DMA timing generator 371 also receives port HACKB signal 3714, which is DMAtlIltII.
This is an initial procedure signal for a port request 83715 between the device 5 and the host 1. The DMA timing generator 371 then outputs the HPGP 241, HPINC 251, DPOU
T261, DPING271, GPL281, CPDP
301, CPINC311, ALE321, 81EB3
716, 80EB3717, LOI3718, BWEB
3719 and a port request 83715 as well as a direction control signal.

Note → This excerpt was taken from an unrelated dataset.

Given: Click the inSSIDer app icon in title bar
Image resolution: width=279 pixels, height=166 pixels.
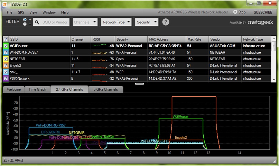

Cycles and directions! The various timing and ill control signals described above that are received and generated by the 11tll generator 37 (or timing generator 371) are shown in FIGS. 7a-7n, of which FIGS. 7th
Figure d represents the received signal.

The various timing and tI signals received or generated by the cycle and direction controller 37 and which directly affect disk read and write operations.
The Il control signals are shown in FIGS. 8a to 80, of which FIGS. 8b to 8i are used during a disk write operation (H
FIGS. 8j to 8o show what is obtained when TD=1), and FIGS. 8j to 8o show what is obtained when TD=0.

In order to correlate the timing of FIGS. 7, 8 and 9 to one U, they each include a timing diagram for clock signal XC (i.e. FIG. 7b, FIG. 8a and FIG. 9a). I'm here.

The operation of DMA IIIll Iller 5 is based on an internal DMA clock generated from the DMACLK1 signal mentioned above.

From FIG. 4, it is shown that the internal DMA clock creates four working stages, namely working stages 0-3. DM
During the A cycle, all bytes are transferred from rebuffer 4 to buffer 4 in one working phase, which does not necessarily start with working stage fflO.

In actual operation, the comparison of HP20 and GP22 is always carried out in working phases O and 1, while the comparison of DP21 and CP23 is always carried out during the increase in the value of HP20 in working phases 2 and 3. An increase in CP23 is accompanied by an increase in H P 2 0 in working stages 0 and 1.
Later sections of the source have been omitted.